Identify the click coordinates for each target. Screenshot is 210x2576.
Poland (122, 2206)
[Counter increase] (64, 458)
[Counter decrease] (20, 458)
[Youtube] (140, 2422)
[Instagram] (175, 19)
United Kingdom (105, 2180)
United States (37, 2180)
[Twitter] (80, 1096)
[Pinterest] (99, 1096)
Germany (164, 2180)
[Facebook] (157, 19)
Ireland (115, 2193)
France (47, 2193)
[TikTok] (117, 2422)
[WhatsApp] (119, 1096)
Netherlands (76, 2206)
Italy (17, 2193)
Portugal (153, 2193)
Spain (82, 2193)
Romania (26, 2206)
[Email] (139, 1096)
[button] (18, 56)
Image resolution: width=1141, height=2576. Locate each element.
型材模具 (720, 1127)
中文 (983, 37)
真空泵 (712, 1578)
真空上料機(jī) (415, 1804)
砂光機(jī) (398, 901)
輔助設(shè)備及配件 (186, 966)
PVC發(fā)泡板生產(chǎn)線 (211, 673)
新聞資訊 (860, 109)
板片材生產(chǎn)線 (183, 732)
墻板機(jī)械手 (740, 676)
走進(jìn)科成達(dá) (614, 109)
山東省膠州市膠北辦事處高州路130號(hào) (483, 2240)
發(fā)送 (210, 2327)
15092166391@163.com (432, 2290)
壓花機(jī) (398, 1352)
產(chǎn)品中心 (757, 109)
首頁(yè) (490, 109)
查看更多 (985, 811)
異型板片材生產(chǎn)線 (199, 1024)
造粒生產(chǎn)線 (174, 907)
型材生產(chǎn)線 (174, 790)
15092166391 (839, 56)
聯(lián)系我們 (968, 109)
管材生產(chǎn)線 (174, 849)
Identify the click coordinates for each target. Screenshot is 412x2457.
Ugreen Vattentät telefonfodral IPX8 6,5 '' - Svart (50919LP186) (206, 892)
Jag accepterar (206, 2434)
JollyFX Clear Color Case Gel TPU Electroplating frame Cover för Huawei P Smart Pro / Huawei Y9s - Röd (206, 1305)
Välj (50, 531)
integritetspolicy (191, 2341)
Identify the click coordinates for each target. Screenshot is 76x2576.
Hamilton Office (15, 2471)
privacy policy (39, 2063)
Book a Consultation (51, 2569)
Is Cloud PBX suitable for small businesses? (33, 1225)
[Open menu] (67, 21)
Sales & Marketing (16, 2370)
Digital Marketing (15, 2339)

+ + +

● Requirement
Please copy every line in the entries where "Screenshot" appears.

● Solved exercise
Identify the click coordinates for each target. Screenshot is 210x2576.
Identify the click coordinates for each target. Screenshot is 412x2457.
Identify the click coordinates for each target. Screenshot is 76x2576.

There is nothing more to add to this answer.